I felt myself shoved into a mass of protesting, squirming children. Indignation swelled my chest, ready to burst any second. I don't know who kicked us out. But later I linked the person to a teenage boy in school I disliked. That mean boy must have been the one who had so unceremoniously torn me from my friend.

I wandered aimlessly on the temple grounds for a while, thoughts racing. What happened to my friend? Was she sick? Why was I thrown out? What were they doing to her? Why was that lady plugging her nose?

Finally the large group emerged from the pool. Radha Govinda was being carried by her father. They were singing loudly. The chant was a happy one, one that was sung daily as part of the temple services, but this time it reflected the somber mood of the crowd that sang it.

Something was so dreadfully wrong. Where was my mother? She could tell me what was going on. The mother of one of my friends was sobbing, her bright red face wet with tears, the way my baby brother's face looked when he was throwing his biggest tantrum. But mothers didn't cry like that. Babies did. Something was so wrong.

Over the next few days I pestered my mother with questions. One day I found her crying in the kitchen over the pot she stirred on the stove.

"Mommy, why are you crying?" I asked.

"I miss Radha Govinda."

She tried to smile.

"Don't cry," I said. "She's happy now. She's playing with Krsna."

Fresh sobs racked my mother's chest.
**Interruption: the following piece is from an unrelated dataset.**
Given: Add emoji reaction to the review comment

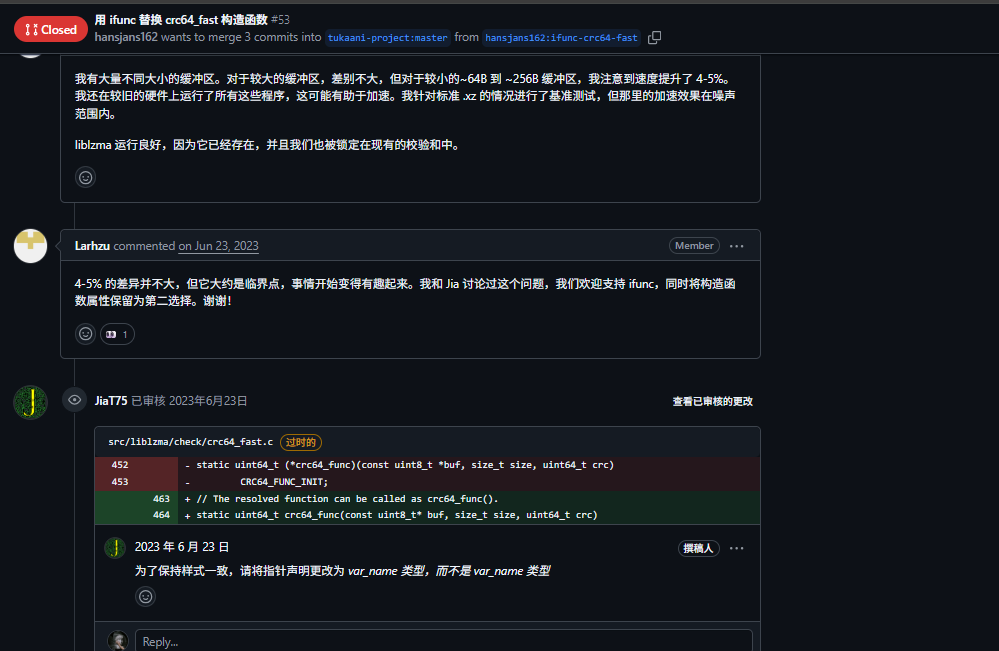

This time a partial smile came naturally to her wet face, even amid her sobs.

My Idol

I still idolize Radha Govinda's death. To me she was a perfect child, so angelic in every way that Krsna couldn't wait to call her home to His kingdom, the spiritual world.

I look at my daughter sitting in the freshly cleaned rocking chair—"my rocking chair."

But to me it will always be Radha Govinda's rocking chair. After she died, her parents gave it to me. Death was such a simple thing to the three-year-old I was twenty years ago. But I know now how much Radha Govinda's death devastated her parents. They gave me her rocking chair not because they had no other use for it—their baby boy would have used it—but because of the pain it carried between its miniature armrests.

Sitting in the chair, my daughter looks beautiful to me right now.

"Will you hug me?" I ask, looking at her pleadingly.

She comes to my arms willingly.

"Yes," I say to myself, "there is a God—Krsna—and I know He had his reasons for taking my little friend so many years ago. But motherly attachment is so intense."

As Padma's soft cheek presses mine and her arms encircle my neck, I feel a painful squeeze at my heart. I now know the answer to my question of twenty years ago: "Mommy, why are you crying?"


Campakalata Devi Dasi lives in Hillsborough, North Carolina, with her husband, Mayapurcandra Dasa, and their daughter, Padmavati. A gurukula graduate herself, for the past seven years Campakalata has been teaching in Hillsborough's Padma Academy along with her husband and her mother, ¨rmila Devi Dasi.